INACCETTABILE
Il gruppo politico di Celle Ligure “Rinnovamento Cellese”
ha esposto nella sua bacheca un estratto dal libro
Il Partito del Cemento e un proprio
scritto indirizzato “a tutti i cellesi e in particolare ai proprietari dei box
di Largo Giolitti”, che così si apre: “Perché è giusto che il paese sappia cosa
fa un consigliere comunale per i propri concittadini”.
La consigliera comunale Carla Venturino
viene ivi citata per aver testimoniato in merito all’operazione Rilevato
ferroviario, che, lo ricordiamo, sarebbe servito a Giampiero Fiorani per
costituire fondi occulti da utilizzare nelle sue operazioni finanziarie.

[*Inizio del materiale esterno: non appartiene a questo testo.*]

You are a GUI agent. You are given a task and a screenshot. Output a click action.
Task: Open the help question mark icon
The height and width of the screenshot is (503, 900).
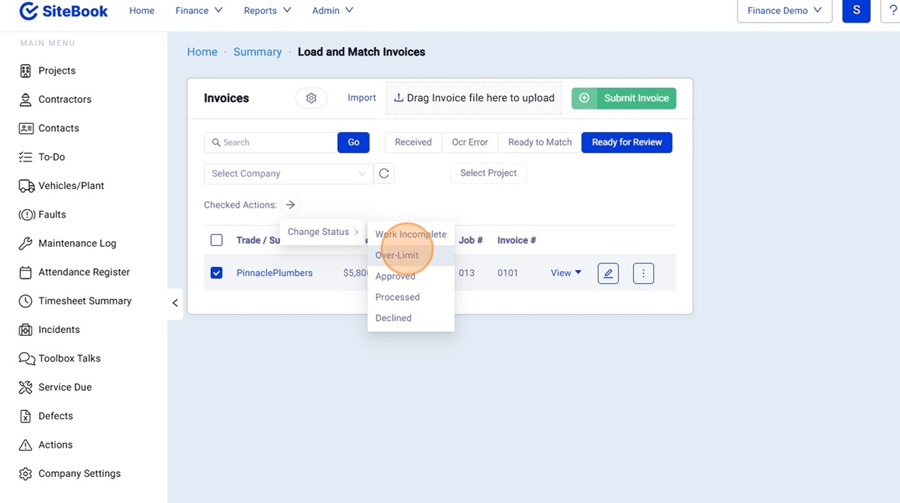tap(891, 11)
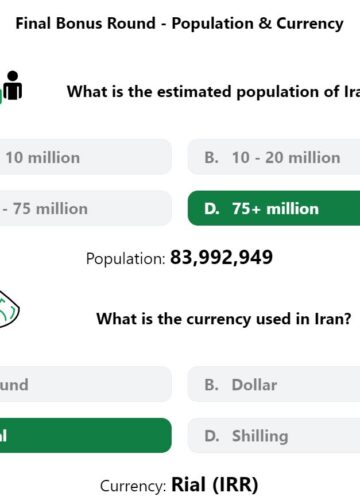360x504 pixels.
Task: Choose the partially visible '10 million' option
Action: [86, 157]
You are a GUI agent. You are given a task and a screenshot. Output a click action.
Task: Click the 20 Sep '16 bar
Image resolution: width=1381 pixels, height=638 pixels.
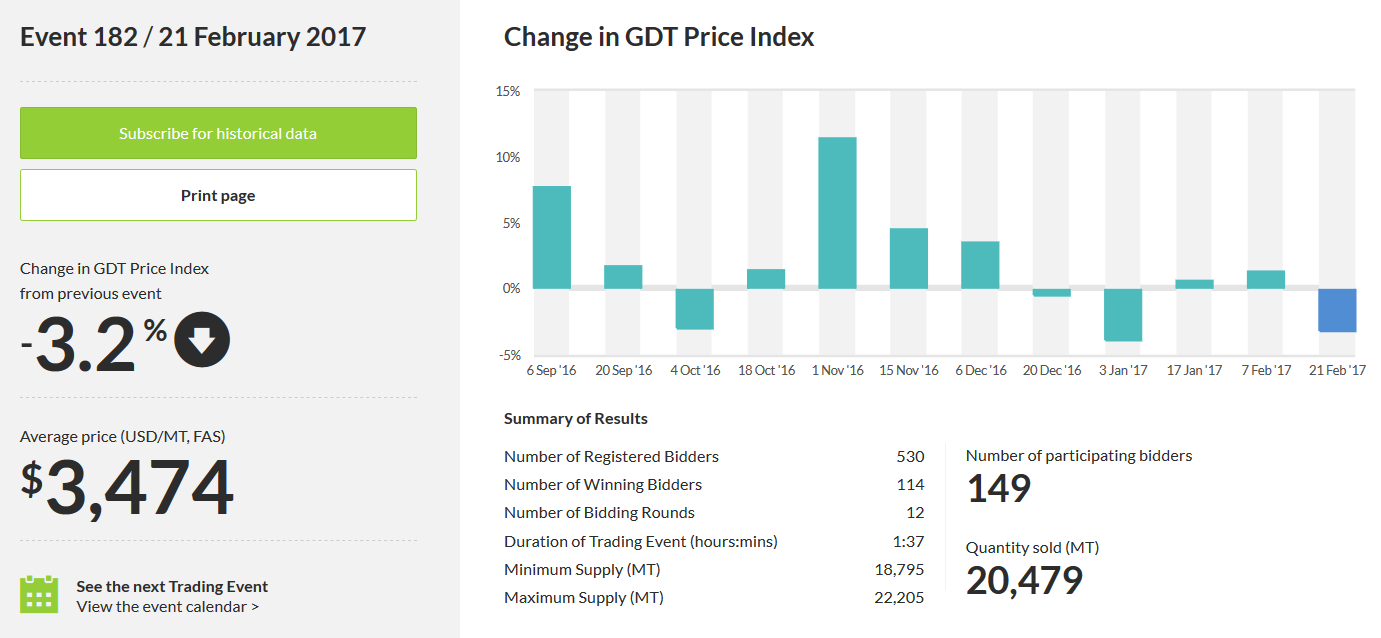pos(623,277)
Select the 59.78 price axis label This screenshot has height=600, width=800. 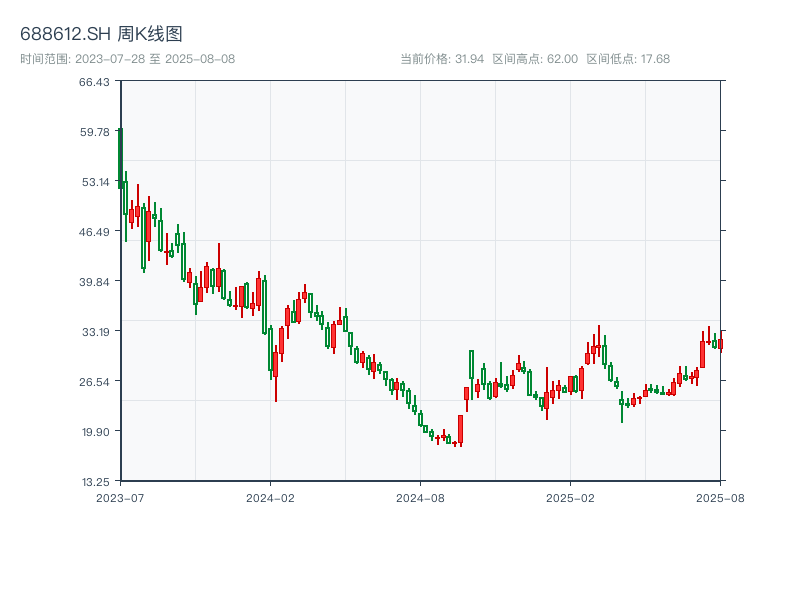[96, 132]
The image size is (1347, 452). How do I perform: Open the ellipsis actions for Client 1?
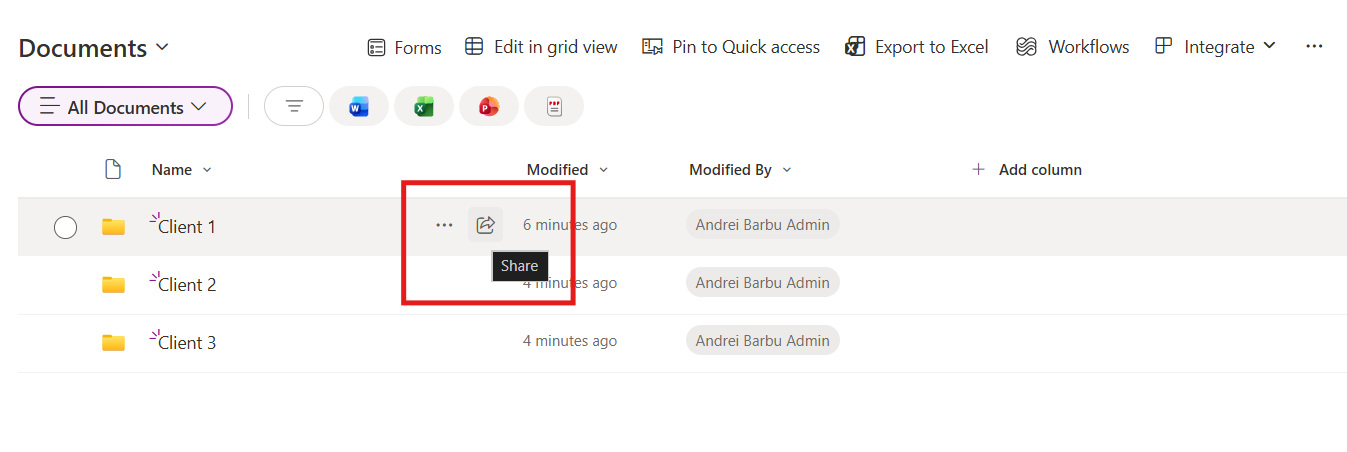(x=445, y=225)
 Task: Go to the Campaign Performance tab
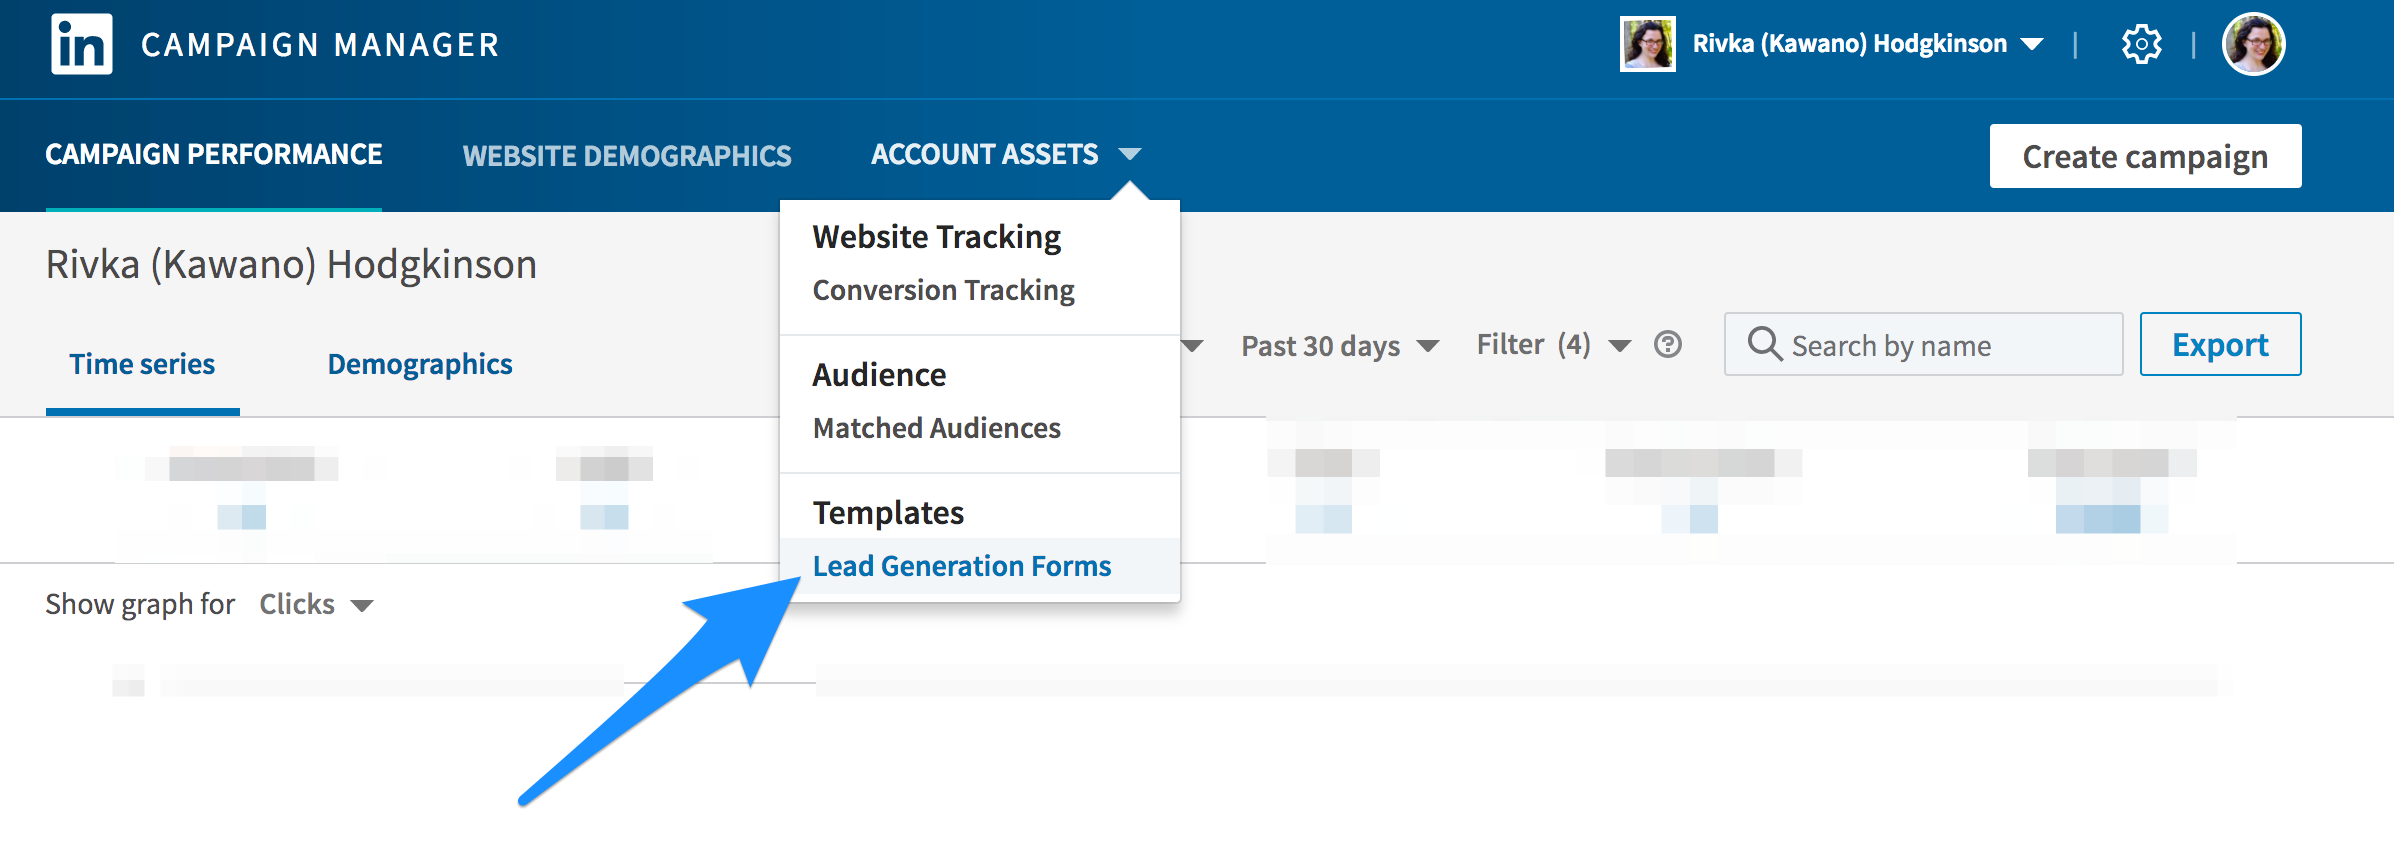(214, 155)
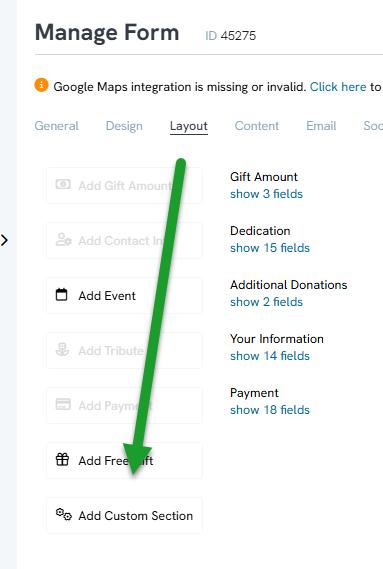Expand Dedication via show 15 fields

coord(270,248)
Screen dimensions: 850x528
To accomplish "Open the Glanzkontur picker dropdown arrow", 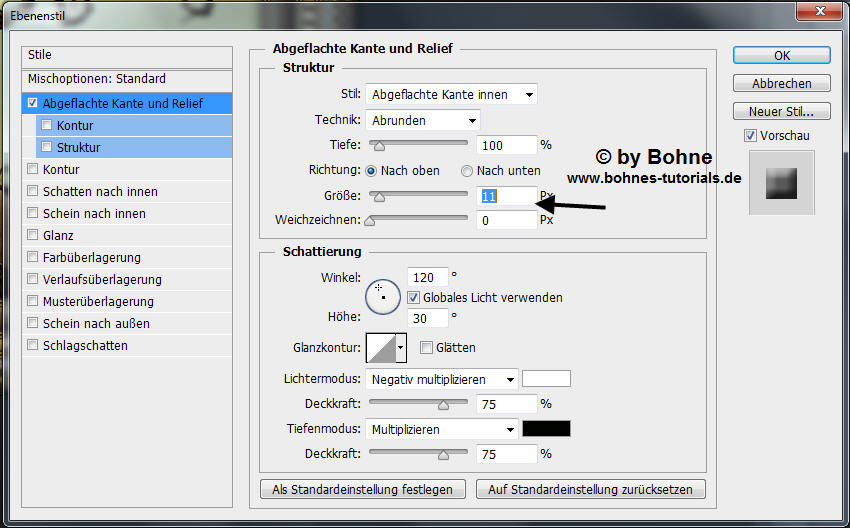I will [x=401, y=347].
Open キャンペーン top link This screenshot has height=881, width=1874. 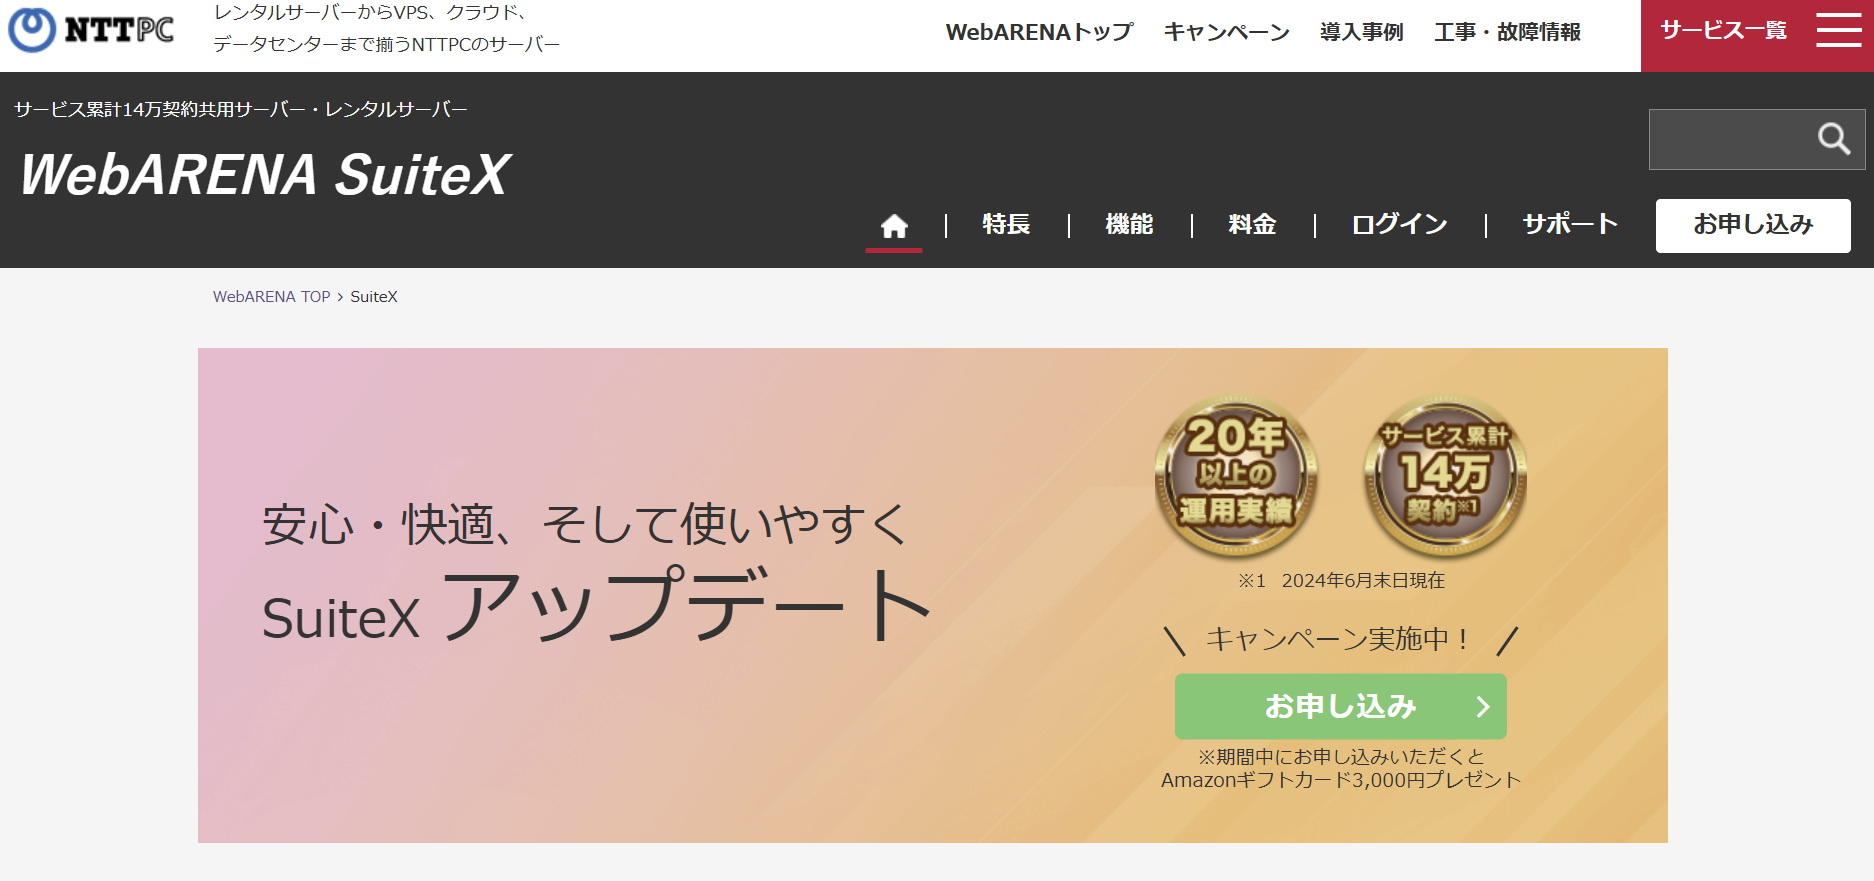(1227, 32)
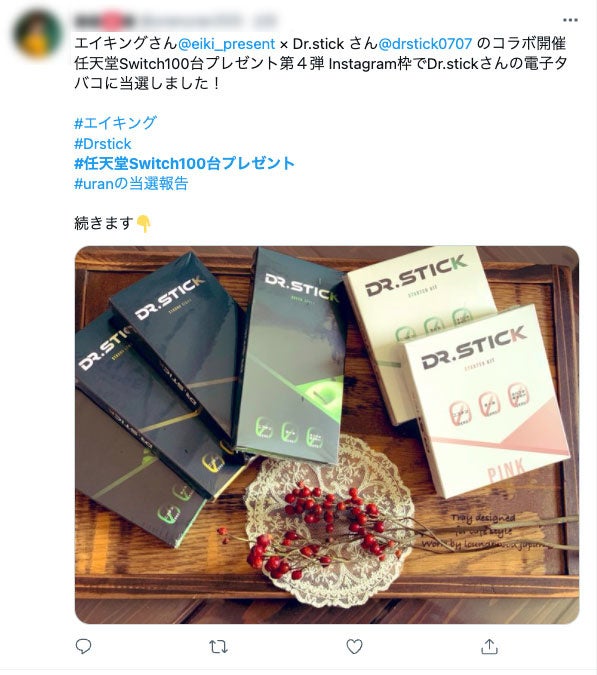Open the attached Dr.Stick product photo
The width and height of the screenshot is (597, 675).
point(327,435)
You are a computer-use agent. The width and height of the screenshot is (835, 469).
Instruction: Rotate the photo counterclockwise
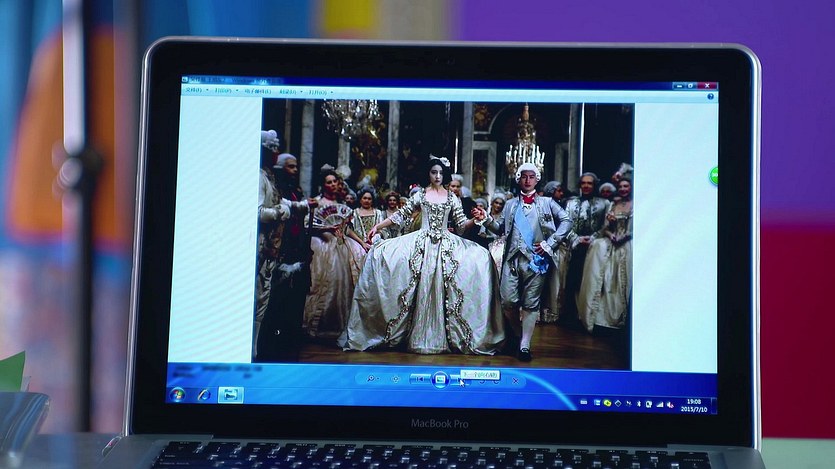(481, 379)
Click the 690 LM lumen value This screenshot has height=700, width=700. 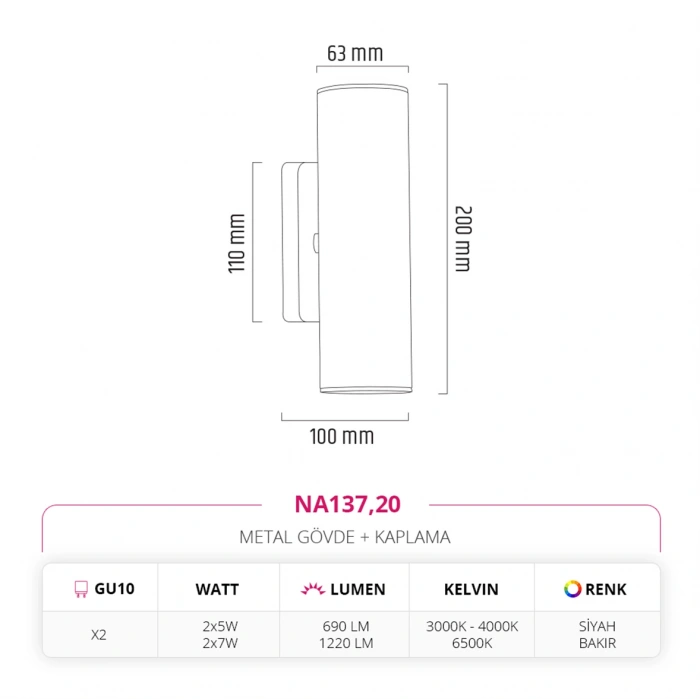345,626
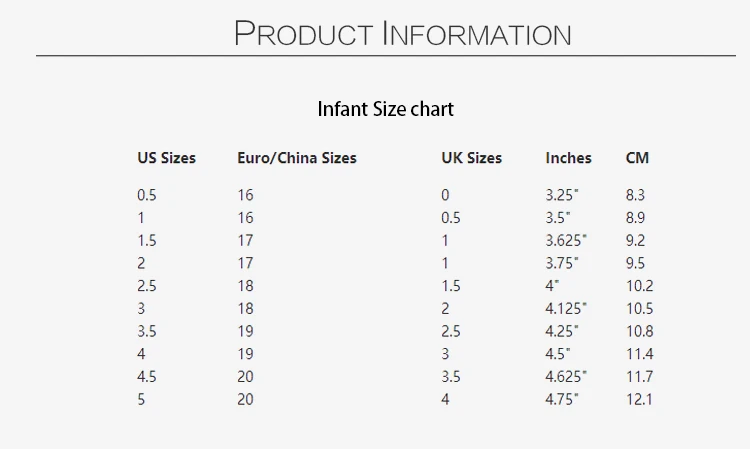The image size is (750, 449).
Task: Select the 3.625" inches value
Action: (x=566, y=241)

Il gruppo politico sembra così additarla alla pubblica riprovazione per aver
arrecato, con la sua testimonianza, danni e fastidi agli acquirenti che hanno
dovuto sanare l’evasione.
Se così fosse, di riprovevole ci sarebbe, invece, il principio etico che si
tende a promuovere!
Allora, proprio perché i cittadini sappiano, va detto che la consigliera, che
non compare affatto nell’elenco degli acquirenti, ha reso la sua dichiarazione
all’Autorità Giudiziaria, come un altro centinaio di persone, dopo che il
magistrato Francesco Greco, già componente del pool di Mani Pulite, aveva
raccolto quelle di un architetto, di un funzionario della “Pesce Pietro SpA”, di
un agente immobiliare e di altri personaggi, a vario titolo coinvolti; dopo,
cioè, che l’evasione era già ampiamente documentata: quindi non è stata
certamente lei a sollevare il caso.
A questo proposito, vale la pena rilevare che, per lungo tempo, si sia diffusa a
Celle l’assurda convinzione che, se tutti avessero saputo tacere, non sarebbe
accaduto niente di spiacevole.
Paese e Comune sono stati coinvolti in uno dei più grandi scandali del
dopoguerra che, per la prima volta, ha portato alle dimissioni del Governatore
della Banca d’Italia ed al sequestro di una Banca. Degli attori della vicenda si
sono occupate diverse Procure e, fra gli altri, due fra i Procuratori più
conosciuti d’Italia, come il già citato Francesco Greco e Clementina Forleo; di
quest’ultima è il provvedimento di custodia cautelare a carico di Giampiero
Fiorani ed altri, nel quale sono citati la Ligurcelle, Pietro Pesce, Ambrogio
Marazzina, Giampaolo Bruschieri e la PMG, tutti soggetti dell’operazione
Rilevato.
All’interno del caso, inoltre, l’esame della vicenda cellese ha contribuito a
far comprendere meglio agli inquirenti le procedure messe in atto dal banchiere
lodigiano e dai suoi soci nel tentativo di scalata all’Antonveneta.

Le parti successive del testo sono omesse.